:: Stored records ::

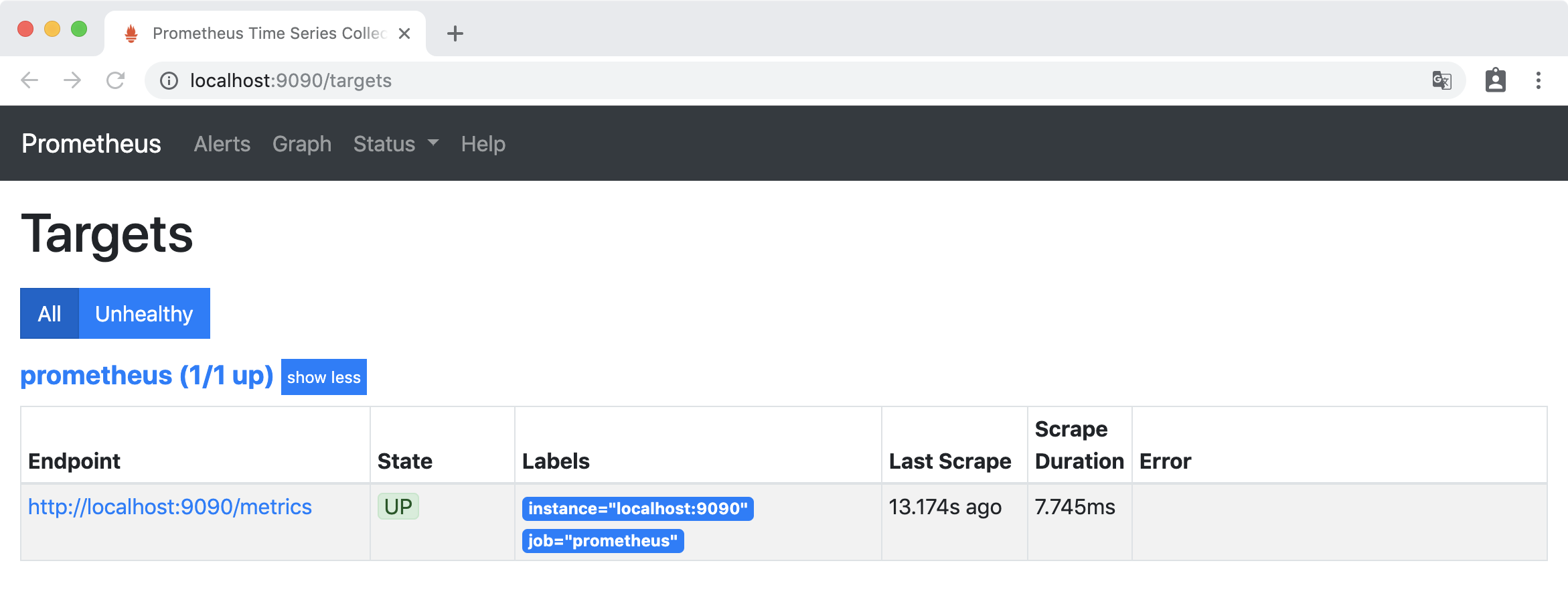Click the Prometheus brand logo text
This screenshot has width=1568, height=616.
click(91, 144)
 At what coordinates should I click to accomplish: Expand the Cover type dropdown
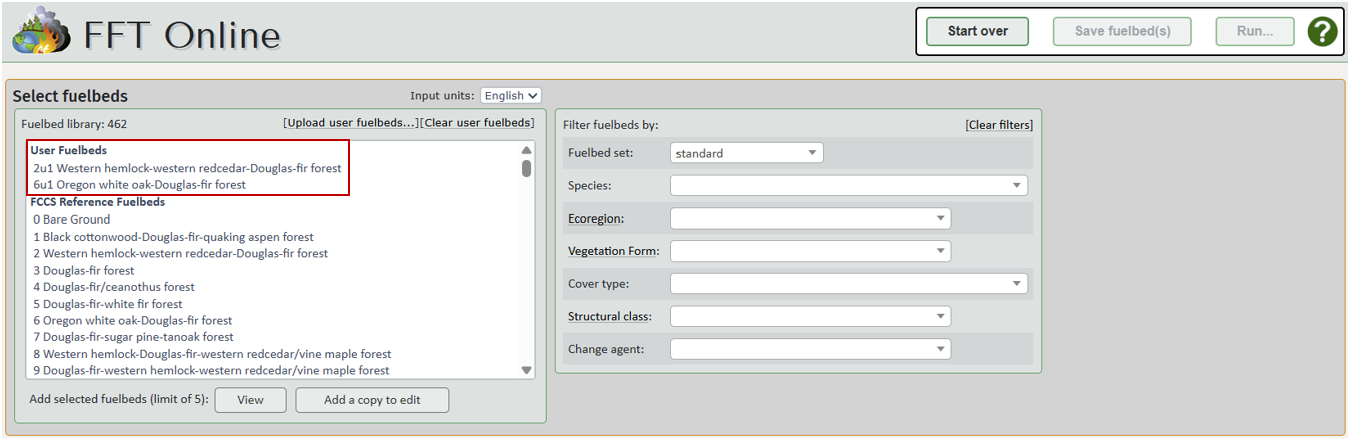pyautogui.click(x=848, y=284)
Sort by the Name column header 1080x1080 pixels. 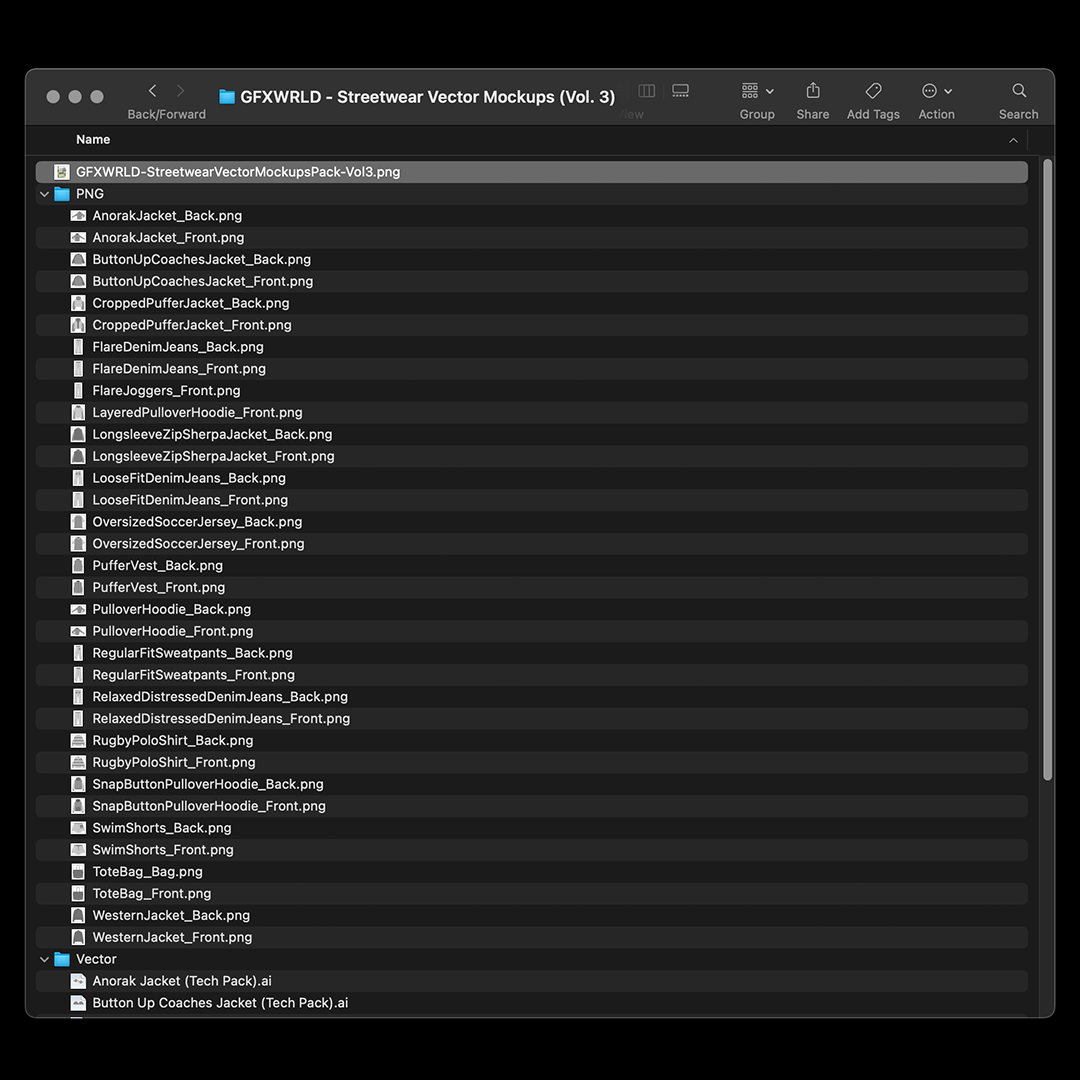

:: What you need to do ::
Copy the lines exactly. Start at the line with "At what coordinates", end at the last line above, include both, and omit all pictures.

:: Problem solution ::
 At what coordinates should I click to accomplish: Expand the Cover type dropdown
pyautogui.click(x=848, y=284)
Sort by the Name column header 1080x1080 pixels. 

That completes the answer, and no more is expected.